Sang Maharaja berperawakan tinggi tegap dalam usia 46 tahun itu memiliki aura bahagia dalam wajah berjambang yang menyambung pada kumis dan janggutnya. Aura terang benerang itu menyinari penjuru ruangan hingga yang memandangnya perlu sebuah kacamata ahli pijat. Tatapan mata yang penuh kelembutan dan kasih sayang ia hanturkan pada sang Permaisuri, kedua puteranya dan puteri pertama yang lahir dua bulan sebelumnya.

Walau ia menggenggam kekuasaan tertinggi negeri dengan Mahkota Keningratan, kasih sayang terhadap permaisuri dan anak-anaknya tetap terpelihara. Mahkota hitam tinggi dengan perhiasan emas yang melingkar dan permata merah didepan membuktikan dirinya sebagai penguasa negeri. Mahkota itu bertemu serasi dengan jas tunik emas kehitaman yang bertabur perhiasan emas berupa kalung, pin melati di dada kiri, dan perhiasan lengan di kedua tangan.

Wajah penuh kasih sayang tidak lepas dari Permaisuri Adwitiya. Ratu keturunan Abimanyu berparas cantik dengan usia 41 tahun; atau lima tahun lebih muda dari Maharaja, berkebaya emas dan berselendang sutra, terkenal akan kelembutan hatinya. Kelembutan hati serta parasnya membuat Maharaja yang terkenal keengganannya menikahi puteri bangsawan manapun luluh hatinya. Ia juga menularkan hal itu pada R.P.H. Nareswara dan R. Natta sejak kecil.

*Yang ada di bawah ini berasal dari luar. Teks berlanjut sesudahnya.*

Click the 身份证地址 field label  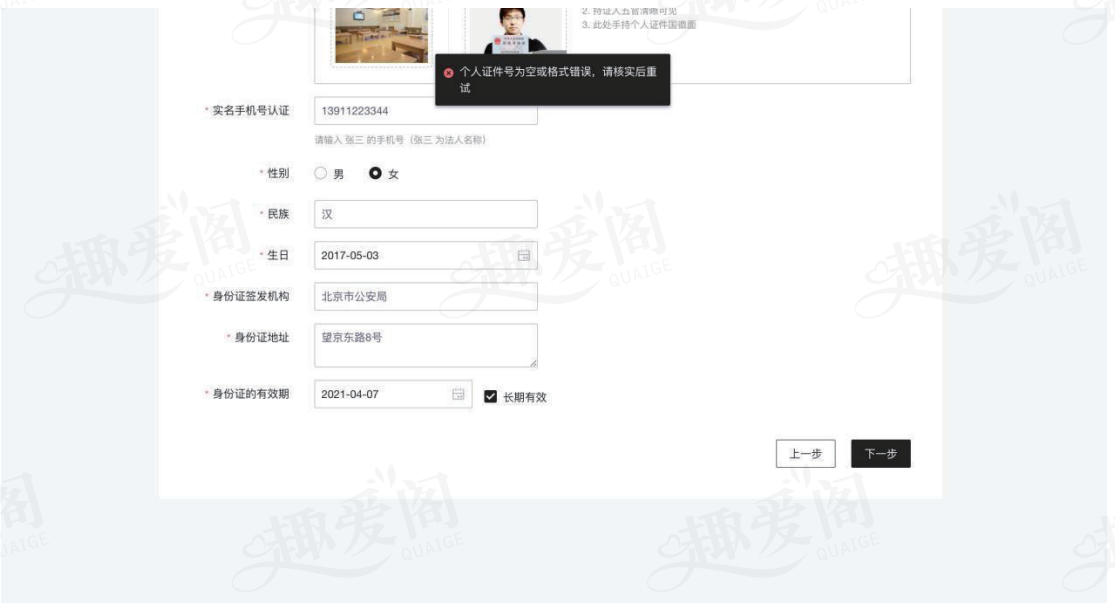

Akibat didikan sang Permaisuri, R.P.H. Nareswara; walaupun terdidik dalam Angkatan Perang Kerajaan, dan beberapa kali menghadapi beberapa riak kecil Kerajaan, dikenal sebagai prajurit pengasih. Persoalan selalu dia hadapkan dengan ketenangan dan dialog hingga tercipta kesepakatan dan perdamaian. Namun tetap saja, bila harus bersikap keras, maka Jiwa Elang pemilik tunik putih dengan pin melati dan perhiasan lengan berwarna emas yang tertidur akan bangkit kembali.

Sementara adiknya, R.P. Natta menjadi seorang cendikia yang disegani karena kedermawanannya kepada rakyat biasa untuk berbagi ilmu yang dimiliki. Tubuhnya tinggi ramping bila dibandingkan dengan Kakandanya. Memakai kacamata berbentuk kotak dengan kumis lele diantara hidung dan mulut serta berambut hitam yang tersisir membentuk garis-garis kebelakang tanpa poni. Wajah nya mengikuti wajah keluarga yang kuning langsat; yang dirawat sangat baik.

Diujung jalan dekat Singgasana, terdapat seorang pandit berkepala plontos mengenakan jubah coklat berselendang yang dipakai menutupi tubuh sedangnya keseluruhan. Pakaian itu walau terlihat jauh sangat rapih, tapi bila didekati tampak lusuh dibeberapa tempat. Seseorang tampak berusah sangat keras merapikan seluruh sudutnya dalam waktu singkat demi tampilnya sang Pandit di Istana.

Dihadapan pandit itu, terdapat sebuah guci tanah tertutup berisikan air melati. Walau tanpa melihatpun, orang-orang dengan hidung yang baik akan tahu itu dari wangi yang menyerbak ke seluruh ruangan walau sedang keadaan tertutup. Selain itu, terdapat pula altar ceper dengan cawang sebagai bentuknya.

"Semoga Dewi Doma selalu melindungi dan mengkaruniai cahaya harapan kepada anda," salam sang Pandit yang dibalas dengan tundukkan kepala Maharaja dan keluarga; sesuau yang tidak mungkin terjadi kecuali pada Tetua Kuil Hasha, Biksu Yuhendra Bhadrashree.